## Task goal
Every line of the material below in which "Viewport" shows up is to be located and copied.

────────────────

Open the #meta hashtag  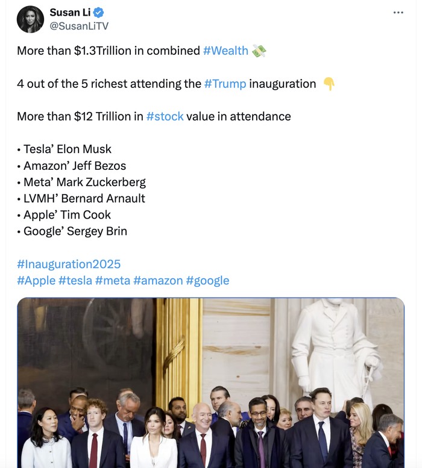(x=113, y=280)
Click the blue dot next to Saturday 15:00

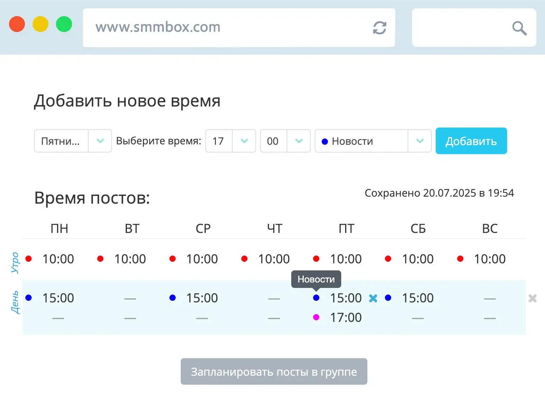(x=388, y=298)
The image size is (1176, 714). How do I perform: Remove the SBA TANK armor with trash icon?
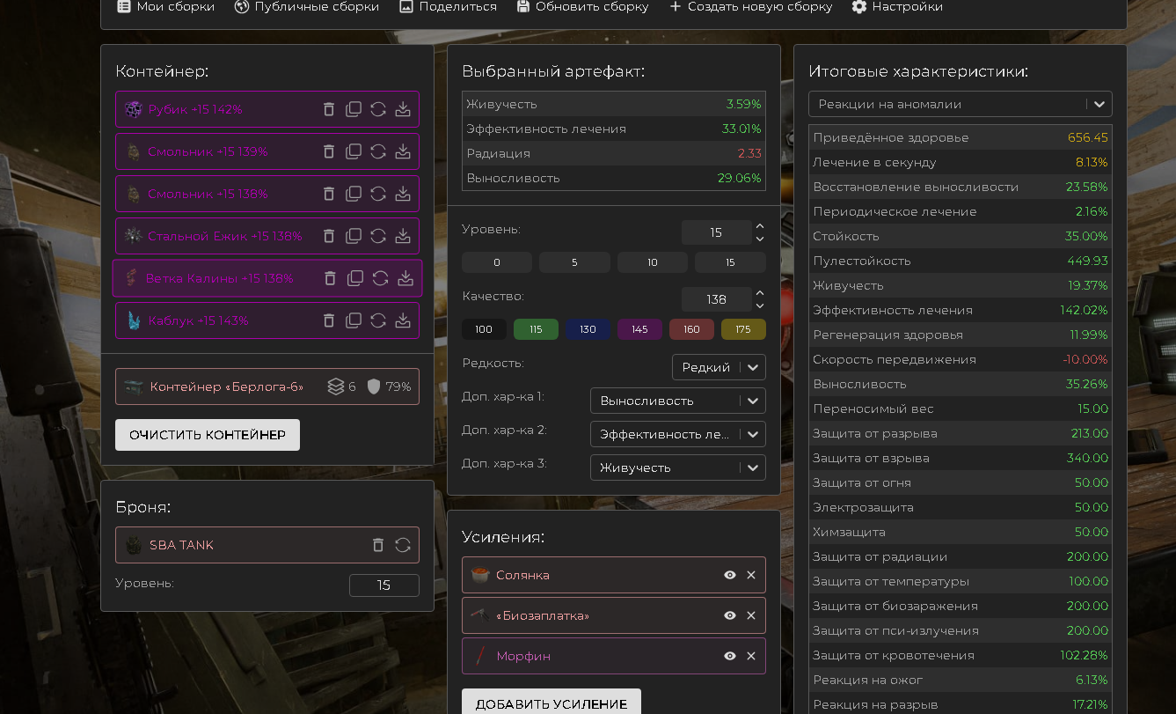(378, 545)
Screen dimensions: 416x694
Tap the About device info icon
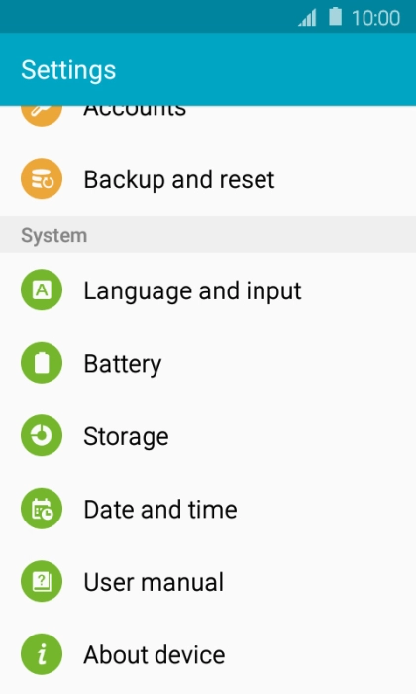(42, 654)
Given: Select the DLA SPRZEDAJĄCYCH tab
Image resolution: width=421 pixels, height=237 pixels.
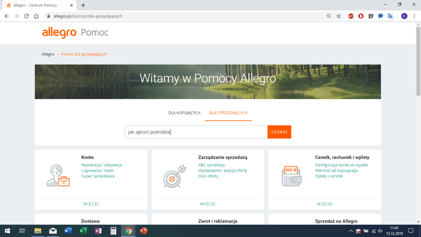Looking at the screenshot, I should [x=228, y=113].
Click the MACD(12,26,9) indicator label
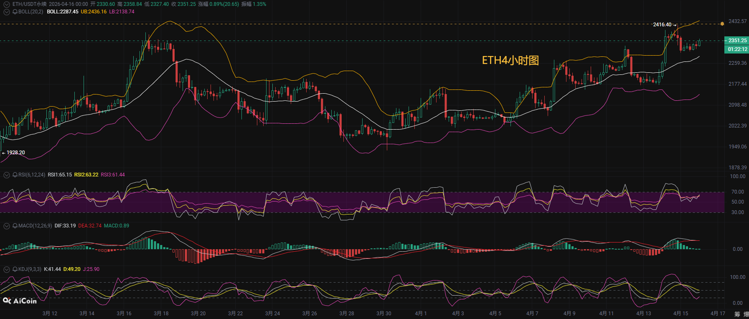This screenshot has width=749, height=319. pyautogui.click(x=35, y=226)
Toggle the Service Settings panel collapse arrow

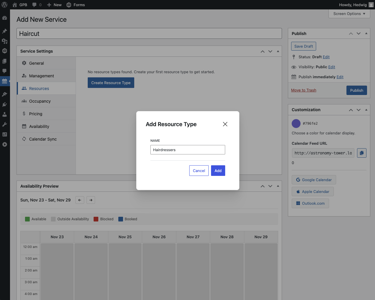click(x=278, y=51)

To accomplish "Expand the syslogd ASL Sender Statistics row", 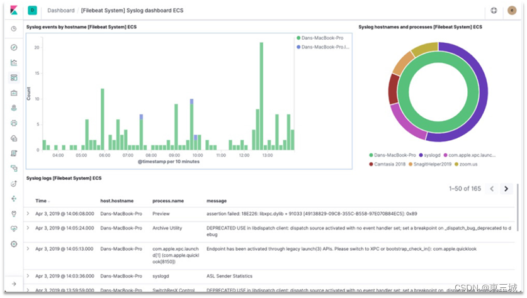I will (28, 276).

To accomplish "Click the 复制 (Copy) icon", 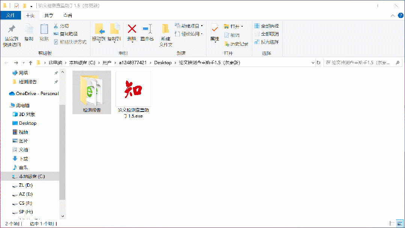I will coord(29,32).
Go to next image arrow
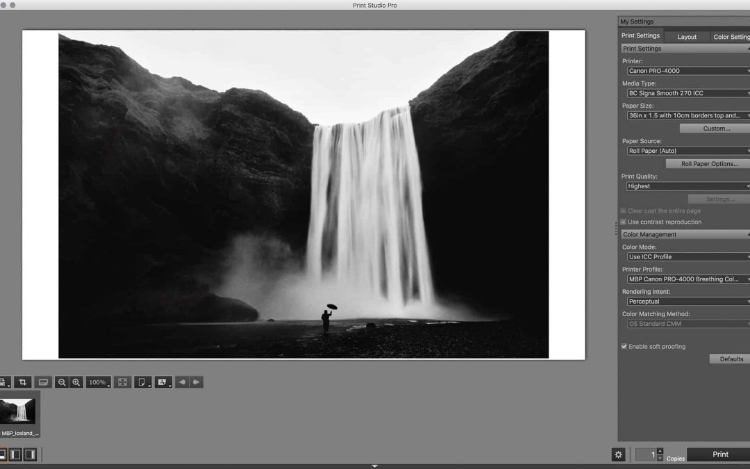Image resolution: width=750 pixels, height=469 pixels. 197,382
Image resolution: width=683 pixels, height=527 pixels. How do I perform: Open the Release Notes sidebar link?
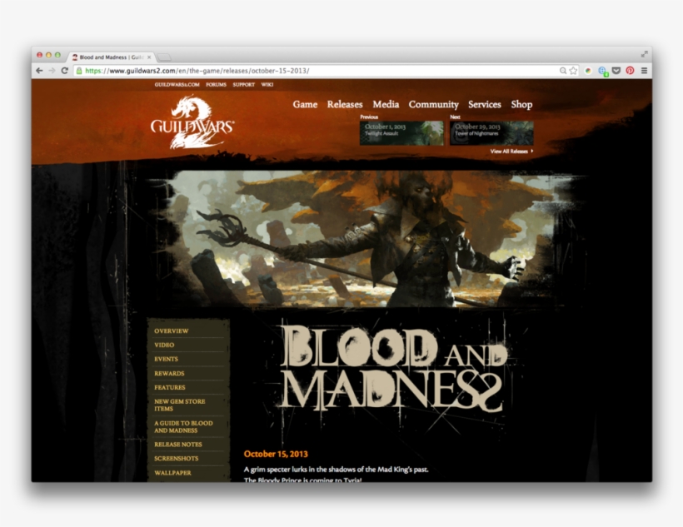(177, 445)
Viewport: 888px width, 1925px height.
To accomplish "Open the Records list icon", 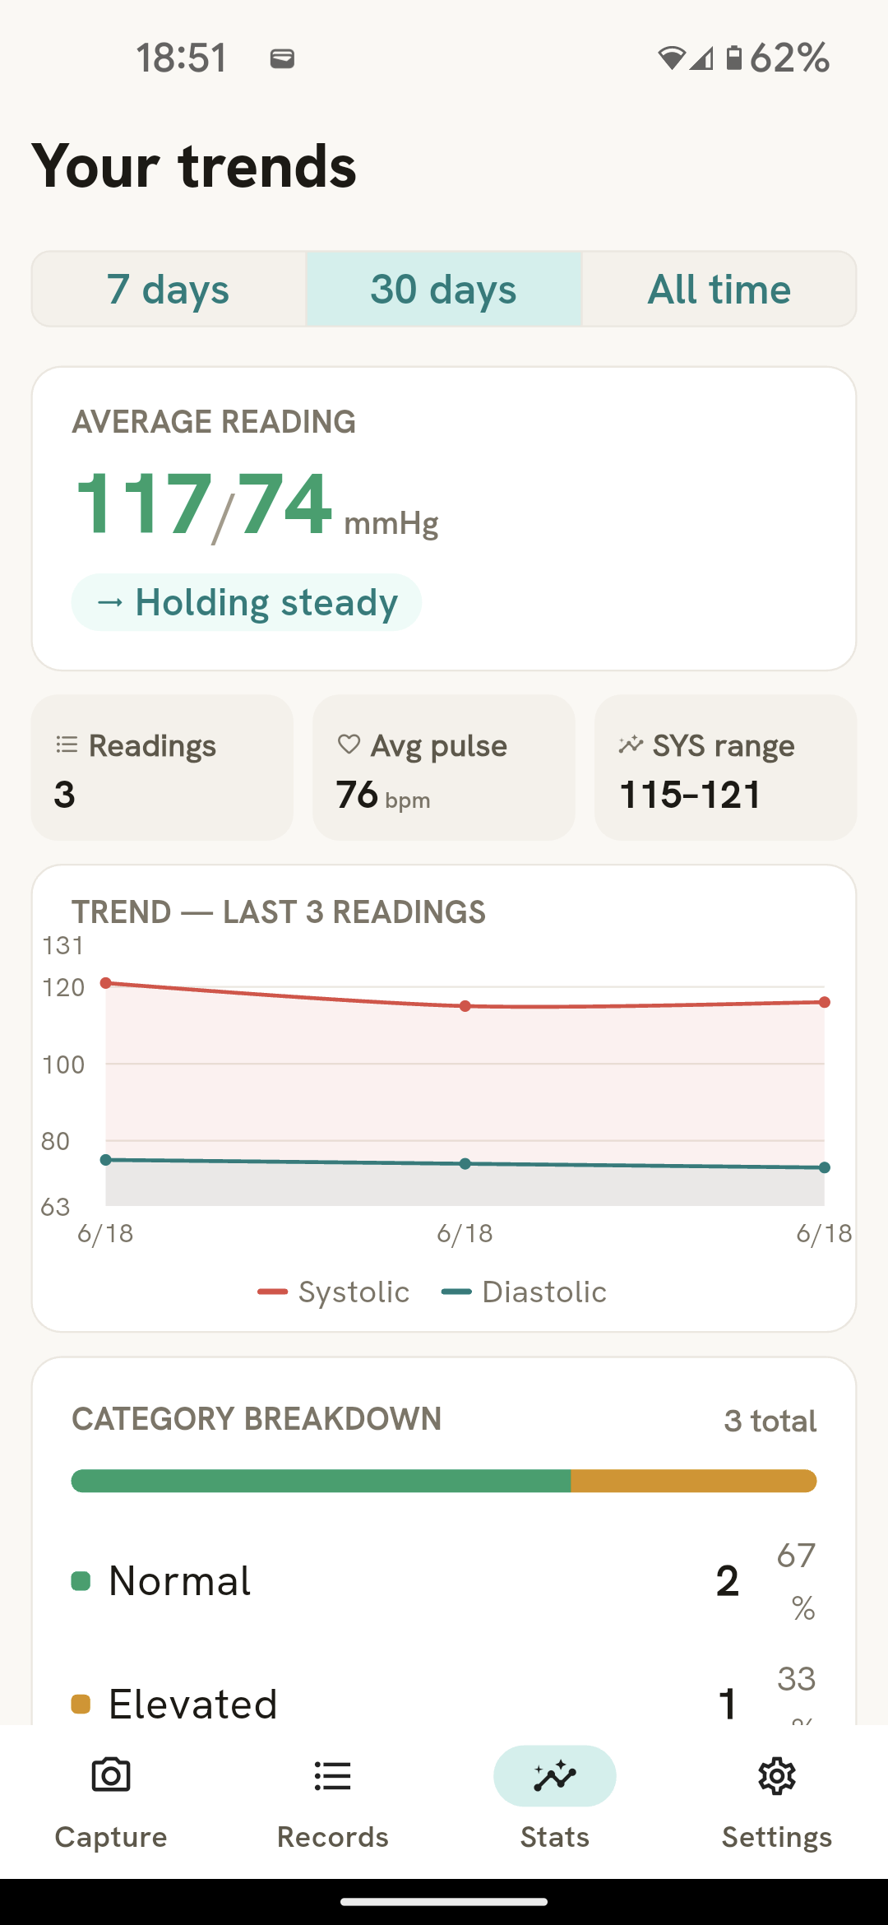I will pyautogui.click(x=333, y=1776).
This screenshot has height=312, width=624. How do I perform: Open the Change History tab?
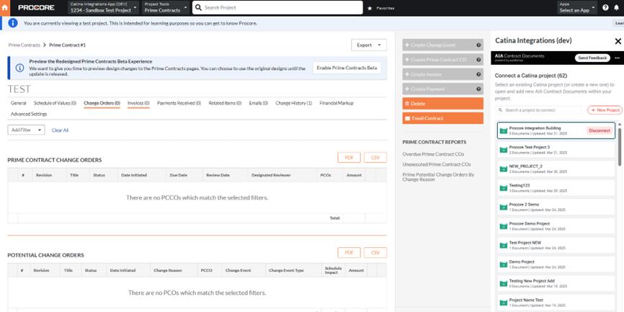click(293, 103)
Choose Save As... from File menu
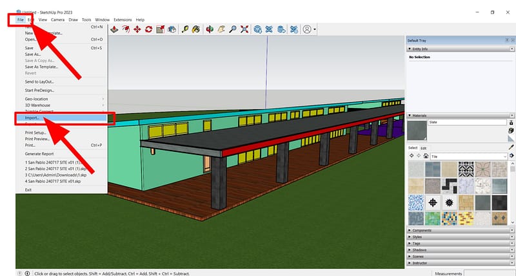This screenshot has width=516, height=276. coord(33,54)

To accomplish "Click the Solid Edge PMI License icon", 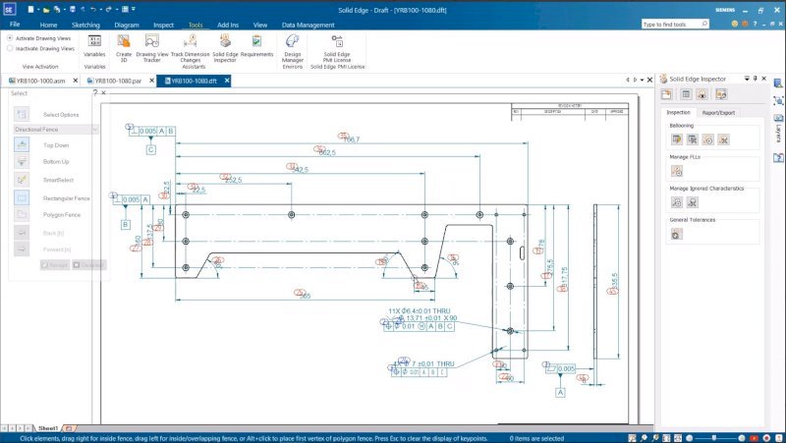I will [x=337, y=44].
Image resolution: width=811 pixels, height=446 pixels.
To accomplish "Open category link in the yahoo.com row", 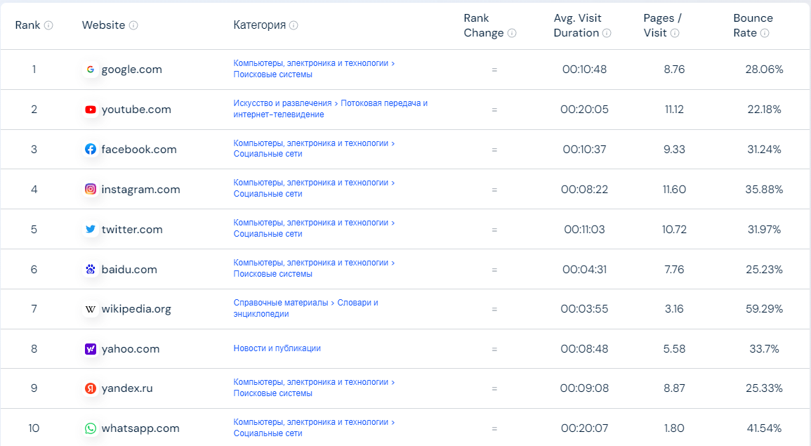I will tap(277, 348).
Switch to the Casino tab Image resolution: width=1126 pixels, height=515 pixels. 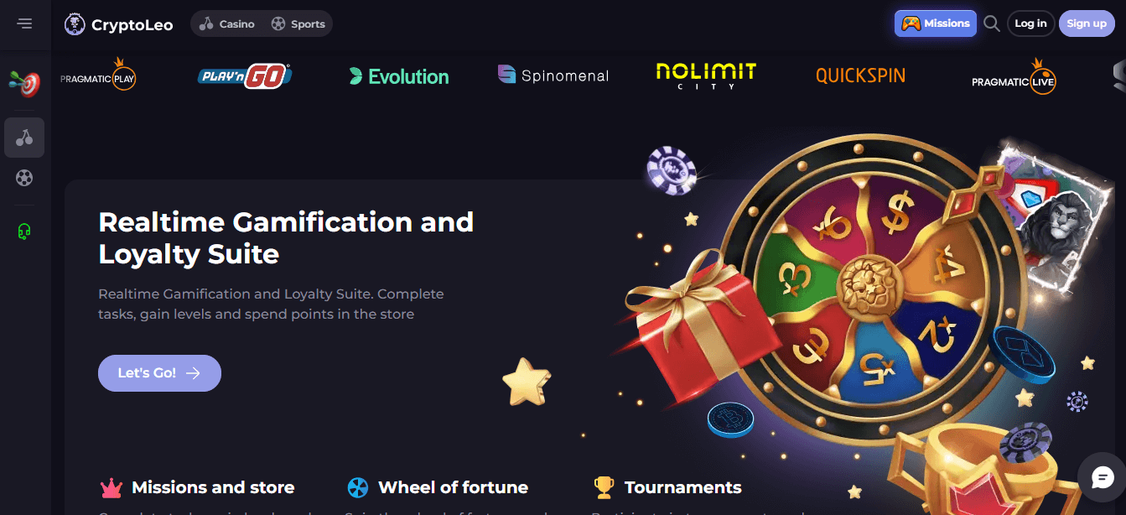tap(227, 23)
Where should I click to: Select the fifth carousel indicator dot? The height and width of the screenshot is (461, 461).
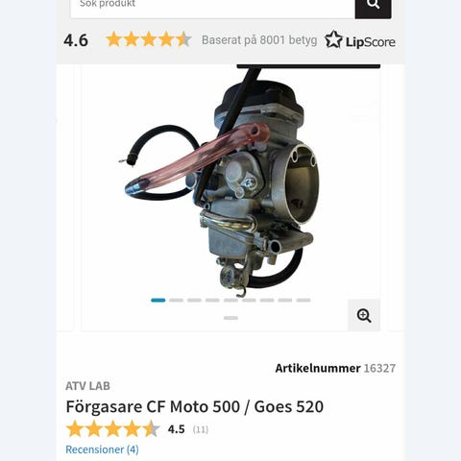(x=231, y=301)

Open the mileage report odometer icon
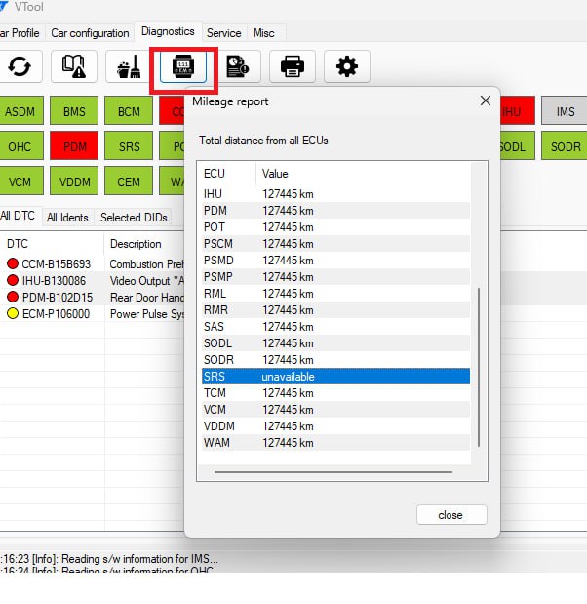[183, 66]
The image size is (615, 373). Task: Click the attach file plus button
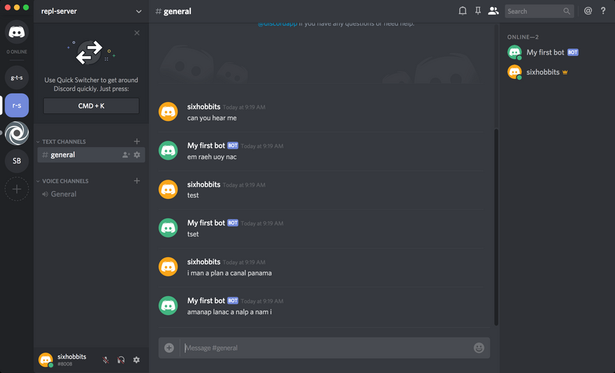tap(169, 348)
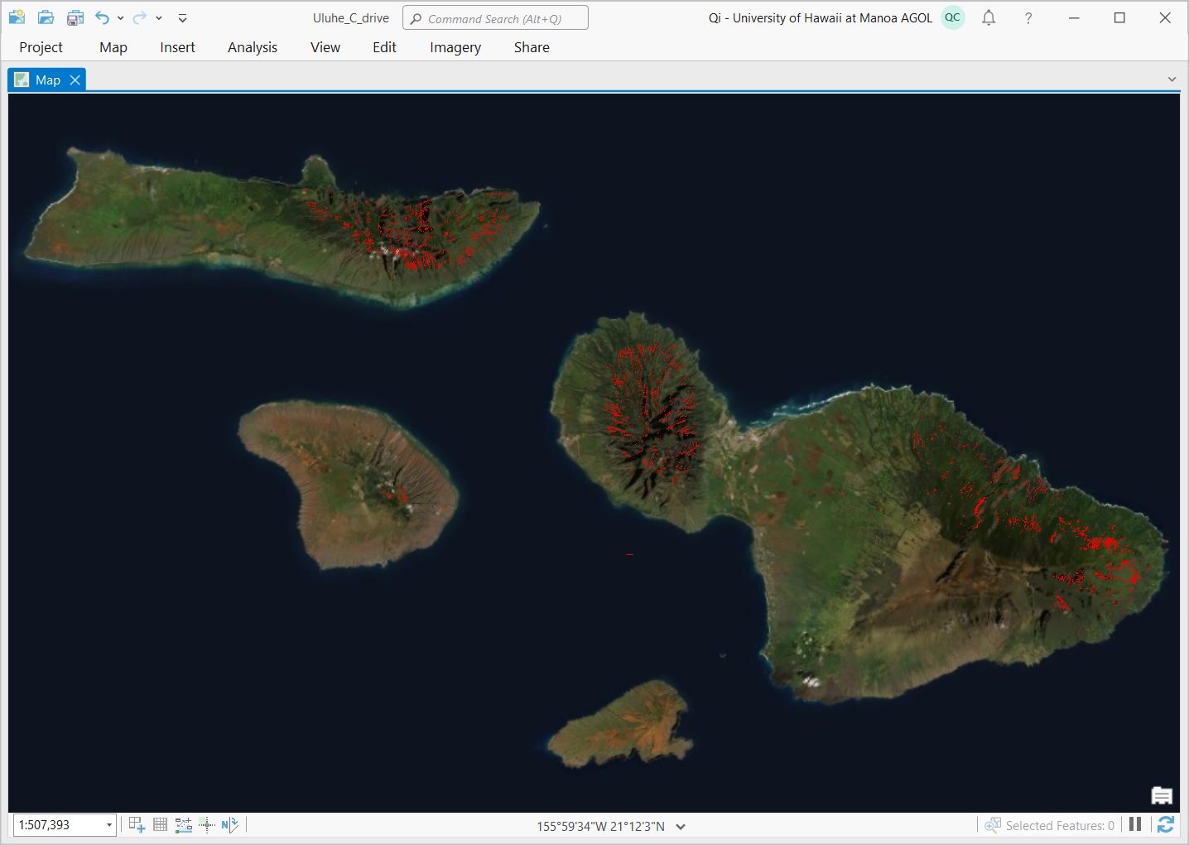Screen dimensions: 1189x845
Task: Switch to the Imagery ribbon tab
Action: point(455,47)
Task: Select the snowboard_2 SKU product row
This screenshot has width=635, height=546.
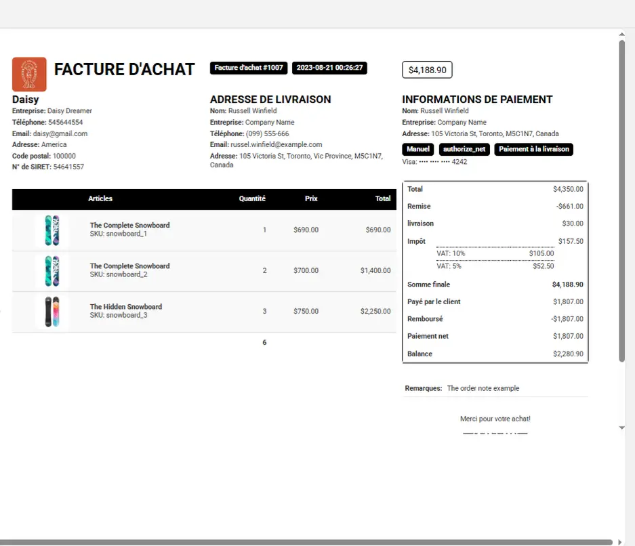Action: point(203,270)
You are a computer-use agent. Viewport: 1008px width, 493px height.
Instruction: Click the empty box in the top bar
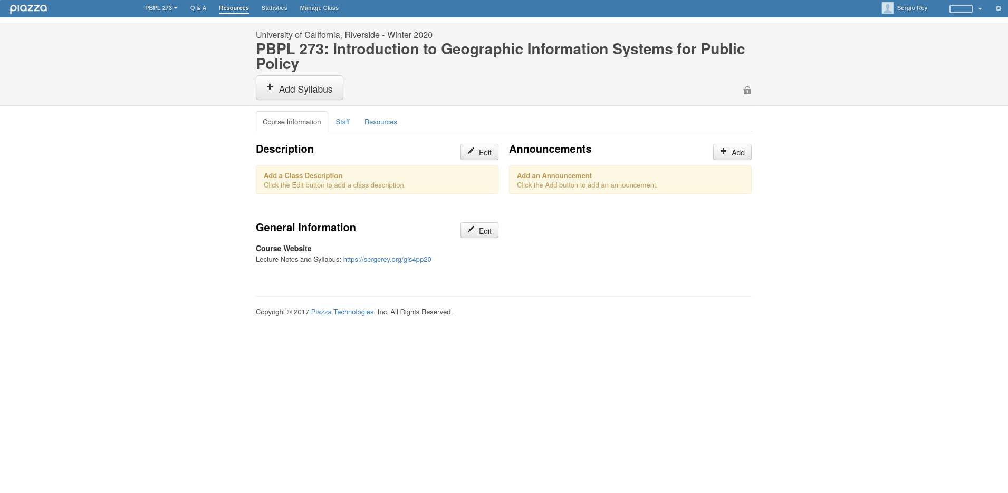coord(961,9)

────────────────

## Output
Viewport: 888px width, 1925px height.
You are a computer-use agent. Viewport: 1008px width, 493px height.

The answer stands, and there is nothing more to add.